The deeper question is whether Noem's removal signals any shift in the administration's approach to immigration enforcement. The White House official's statement was explicit that the immigration agenda "will continue full force." Mullin has been every bit as hardline as Noem on immigration in his Senate record. But his personality and operating style are different, and his relationship with DHS's existing institutional structures, including CBP and ICE leadership Noem feuded with constantly, will need to be rebuilt from scratch.
For Noem personally, the departure leaves her political future genuinely uncertain. She exits with a damaged reputation, a string of controversies that will follow her, and a new role whose significance is yet to be defined. The South Dakota Senate primary question will linger. Whether the Shield of the Americas becomes a meaningful position or a graceful parking lot will tell a great deal about how much political capital Noem retains with a president who has already moved on.
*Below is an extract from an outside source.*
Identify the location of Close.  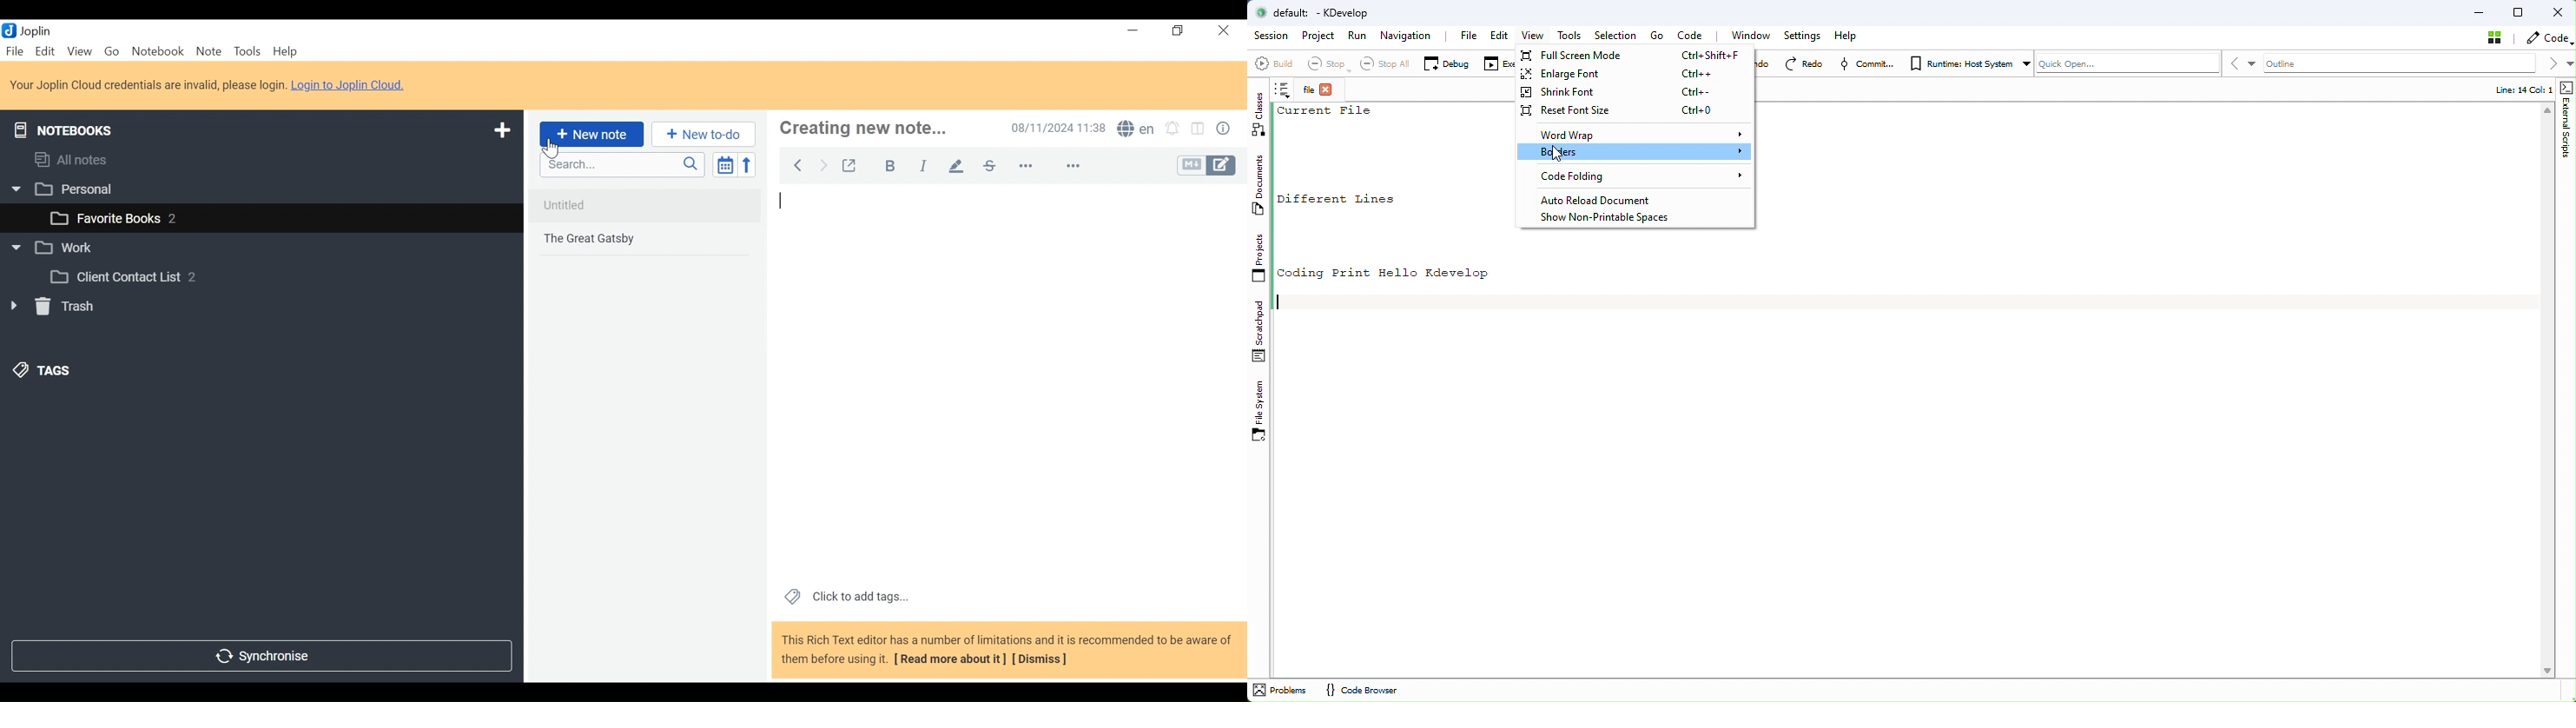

Kristi Noem's dismissal illustrates a specific and durable rule of the Trump administration: controversy is tolerable, poor execution is managed, but publicly contradicting the president in a way that makes him look bad is not survivable. The $220 million in ads, the luxury jets, the Minnesota killings, the FEMA failures — none of these, individually, proved fatal. It was a single moment in a Senate hearing room, when she said something under oath that Trump immediately walked back, that ended her tenure as the most prominent face of his signature domestic agenda.